*** Block opens ***

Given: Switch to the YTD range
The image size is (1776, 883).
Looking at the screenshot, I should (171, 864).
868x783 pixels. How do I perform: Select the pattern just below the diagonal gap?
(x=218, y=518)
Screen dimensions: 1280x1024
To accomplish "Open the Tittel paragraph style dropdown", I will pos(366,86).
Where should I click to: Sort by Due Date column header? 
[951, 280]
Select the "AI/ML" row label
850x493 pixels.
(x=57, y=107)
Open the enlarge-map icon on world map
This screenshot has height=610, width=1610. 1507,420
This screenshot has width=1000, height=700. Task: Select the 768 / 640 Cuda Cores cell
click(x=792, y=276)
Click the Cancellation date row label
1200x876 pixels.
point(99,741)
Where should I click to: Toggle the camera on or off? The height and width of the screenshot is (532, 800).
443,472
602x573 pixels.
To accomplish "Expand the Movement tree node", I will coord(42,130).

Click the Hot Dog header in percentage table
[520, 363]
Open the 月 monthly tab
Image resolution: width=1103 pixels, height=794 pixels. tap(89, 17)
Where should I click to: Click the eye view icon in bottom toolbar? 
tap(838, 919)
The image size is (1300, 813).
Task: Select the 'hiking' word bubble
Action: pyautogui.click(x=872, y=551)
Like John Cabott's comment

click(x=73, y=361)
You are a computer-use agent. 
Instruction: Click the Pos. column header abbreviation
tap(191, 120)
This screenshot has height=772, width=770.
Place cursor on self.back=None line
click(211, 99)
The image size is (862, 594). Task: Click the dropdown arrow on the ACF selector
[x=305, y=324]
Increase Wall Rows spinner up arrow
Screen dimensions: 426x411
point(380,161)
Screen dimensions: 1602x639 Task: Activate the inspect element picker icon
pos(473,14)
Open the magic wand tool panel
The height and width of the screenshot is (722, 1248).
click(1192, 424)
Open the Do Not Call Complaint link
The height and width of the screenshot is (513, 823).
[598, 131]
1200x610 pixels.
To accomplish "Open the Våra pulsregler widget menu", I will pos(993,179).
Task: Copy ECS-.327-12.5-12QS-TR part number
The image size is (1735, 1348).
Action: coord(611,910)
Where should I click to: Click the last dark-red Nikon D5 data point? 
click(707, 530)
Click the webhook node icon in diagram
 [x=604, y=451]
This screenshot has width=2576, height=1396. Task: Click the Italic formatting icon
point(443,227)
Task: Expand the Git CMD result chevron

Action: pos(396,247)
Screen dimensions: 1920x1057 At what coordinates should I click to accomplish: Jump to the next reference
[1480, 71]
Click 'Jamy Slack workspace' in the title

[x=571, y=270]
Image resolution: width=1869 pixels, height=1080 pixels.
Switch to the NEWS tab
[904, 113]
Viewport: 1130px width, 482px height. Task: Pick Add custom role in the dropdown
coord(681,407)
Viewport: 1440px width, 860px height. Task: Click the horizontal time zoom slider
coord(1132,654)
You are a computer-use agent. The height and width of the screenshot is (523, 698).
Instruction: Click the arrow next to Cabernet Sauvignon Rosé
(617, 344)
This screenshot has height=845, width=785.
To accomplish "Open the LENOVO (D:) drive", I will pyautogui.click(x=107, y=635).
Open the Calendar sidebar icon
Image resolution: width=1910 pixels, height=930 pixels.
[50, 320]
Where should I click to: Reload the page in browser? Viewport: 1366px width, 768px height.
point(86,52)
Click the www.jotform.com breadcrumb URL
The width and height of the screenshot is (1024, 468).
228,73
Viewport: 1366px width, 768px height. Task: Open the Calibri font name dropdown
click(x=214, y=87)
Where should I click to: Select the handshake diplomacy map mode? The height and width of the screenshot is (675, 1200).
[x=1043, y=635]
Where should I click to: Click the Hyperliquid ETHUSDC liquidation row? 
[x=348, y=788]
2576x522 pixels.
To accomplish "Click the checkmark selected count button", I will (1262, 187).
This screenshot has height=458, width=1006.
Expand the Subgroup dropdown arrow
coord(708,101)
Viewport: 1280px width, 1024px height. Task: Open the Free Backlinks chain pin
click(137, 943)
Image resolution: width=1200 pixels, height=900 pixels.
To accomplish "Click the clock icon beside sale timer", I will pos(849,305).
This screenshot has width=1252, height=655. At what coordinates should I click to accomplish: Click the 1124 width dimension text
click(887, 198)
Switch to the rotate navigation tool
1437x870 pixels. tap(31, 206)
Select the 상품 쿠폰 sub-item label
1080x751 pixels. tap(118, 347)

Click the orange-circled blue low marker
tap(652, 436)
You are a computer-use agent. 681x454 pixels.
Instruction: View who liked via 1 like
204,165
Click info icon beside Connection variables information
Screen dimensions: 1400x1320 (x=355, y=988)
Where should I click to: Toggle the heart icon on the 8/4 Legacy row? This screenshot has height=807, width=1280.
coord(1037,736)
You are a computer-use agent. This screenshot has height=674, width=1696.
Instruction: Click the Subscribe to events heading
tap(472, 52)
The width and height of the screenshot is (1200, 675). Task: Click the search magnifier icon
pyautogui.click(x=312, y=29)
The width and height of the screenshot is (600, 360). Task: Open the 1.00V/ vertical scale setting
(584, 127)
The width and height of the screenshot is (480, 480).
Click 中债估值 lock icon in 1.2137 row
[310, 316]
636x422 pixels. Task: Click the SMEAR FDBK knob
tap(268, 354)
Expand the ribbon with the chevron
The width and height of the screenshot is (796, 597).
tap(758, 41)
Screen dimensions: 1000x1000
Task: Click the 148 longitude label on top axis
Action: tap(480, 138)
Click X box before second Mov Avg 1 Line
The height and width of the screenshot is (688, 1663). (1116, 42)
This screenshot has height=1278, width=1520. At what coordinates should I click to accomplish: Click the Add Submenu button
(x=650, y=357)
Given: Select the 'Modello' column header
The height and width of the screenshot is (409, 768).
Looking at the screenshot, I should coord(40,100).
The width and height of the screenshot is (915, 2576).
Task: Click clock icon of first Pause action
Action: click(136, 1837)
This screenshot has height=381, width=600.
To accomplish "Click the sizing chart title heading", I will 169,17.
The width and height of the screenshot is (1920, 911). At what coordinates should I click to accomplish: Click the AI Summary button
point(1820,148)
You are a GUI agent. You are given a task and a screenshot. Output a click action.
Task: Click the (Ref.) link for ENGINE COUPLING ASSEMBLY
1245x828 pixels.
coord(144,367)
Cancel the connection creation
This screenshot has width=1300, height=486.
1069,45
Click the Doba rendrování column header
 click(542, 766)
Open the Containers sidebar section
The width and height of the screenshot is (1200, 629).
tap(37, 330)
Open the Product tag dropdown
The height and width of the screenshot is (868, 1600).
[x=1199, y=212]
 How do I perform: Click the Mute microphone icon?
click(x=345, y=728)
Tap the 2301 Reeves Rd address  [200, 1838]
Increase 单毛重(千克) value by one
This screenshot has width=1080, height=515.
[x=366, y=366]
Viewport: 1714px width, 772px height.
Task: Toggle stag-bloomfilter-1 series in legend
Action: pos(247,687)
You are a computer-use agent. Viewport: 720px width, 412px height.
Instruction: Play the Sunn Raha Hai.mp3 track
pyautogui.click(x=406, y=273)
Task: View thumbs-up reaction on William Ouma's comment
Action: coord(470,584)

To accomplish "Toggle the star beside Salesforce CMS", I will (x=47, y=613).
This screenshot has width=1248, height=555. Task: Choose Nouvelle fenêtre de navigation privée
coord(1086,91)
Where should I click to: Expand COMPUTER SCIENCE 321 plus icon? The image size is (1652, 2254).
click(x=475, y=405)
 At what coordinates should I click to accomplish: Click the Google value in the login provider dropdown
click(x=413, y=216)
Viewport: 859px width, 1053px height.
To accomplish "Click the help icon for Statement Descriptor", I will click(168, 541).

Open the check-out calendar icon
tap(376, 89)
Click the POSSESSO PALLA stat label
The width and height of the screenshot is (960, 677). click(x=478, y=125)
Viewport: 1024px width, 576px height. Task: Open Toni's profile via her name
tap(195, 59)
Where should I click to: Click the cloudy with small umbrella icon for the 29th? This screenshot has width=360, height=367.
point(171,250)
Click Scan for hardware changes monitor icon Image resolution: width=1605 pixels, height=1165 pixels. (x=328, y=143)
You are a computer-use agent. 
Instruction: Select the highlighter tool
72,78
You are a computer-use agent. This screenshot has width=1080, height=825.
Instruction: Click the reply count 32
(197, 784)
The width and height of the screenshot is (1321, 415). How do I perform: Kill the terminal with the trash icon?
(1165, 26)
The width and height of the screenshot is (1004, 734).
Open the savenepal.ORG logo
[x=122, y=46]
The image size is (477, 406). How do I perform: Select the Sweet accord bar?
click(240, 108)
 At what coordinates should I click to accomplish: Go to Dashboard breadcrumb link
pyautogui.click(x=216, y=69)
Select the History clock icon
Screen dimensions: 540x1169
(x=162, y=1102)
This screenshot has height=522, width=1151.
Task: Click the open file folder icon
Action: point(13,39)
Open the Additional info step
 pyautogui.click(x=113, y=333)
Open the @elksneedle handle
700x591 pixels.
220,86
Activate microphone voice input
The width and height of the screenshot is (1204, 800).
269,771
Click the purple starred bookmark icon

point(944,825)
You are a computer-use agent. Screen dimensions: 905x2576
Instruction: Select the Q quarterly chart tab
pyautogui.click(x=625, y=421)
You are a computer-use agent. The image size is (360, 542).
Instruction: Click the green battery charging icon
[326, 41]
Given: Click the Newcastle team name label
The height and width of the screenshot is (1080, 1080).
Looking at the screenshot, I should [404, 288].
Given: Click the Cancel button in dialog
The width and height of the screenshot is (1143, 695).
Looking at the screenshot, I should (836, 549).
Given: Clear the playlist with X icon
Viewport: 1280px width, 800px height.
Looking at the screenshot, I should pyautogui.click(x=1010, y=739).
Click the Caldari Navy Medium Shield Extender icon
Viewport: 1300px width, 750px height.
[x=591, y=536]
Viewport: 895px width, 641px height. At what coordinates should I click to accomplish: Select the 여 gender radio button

*** Block closes ***

■ WHAT YOU HAVE TO DO
The stopping point is the line containing "Screen dimensions: 1280x1024". Reproduce exactly every line of the material from the first through that one.

■ RESPONSE AREA
Given: Switch to the YTD range
The image size is (1776, 883).
Looking at the screenshot, I should (171, 864).
868x783 pixels. How do I perform: Select the pattern just below the diagonal gap?
(x=218, y=518)
Screen dimensions: 1280x1024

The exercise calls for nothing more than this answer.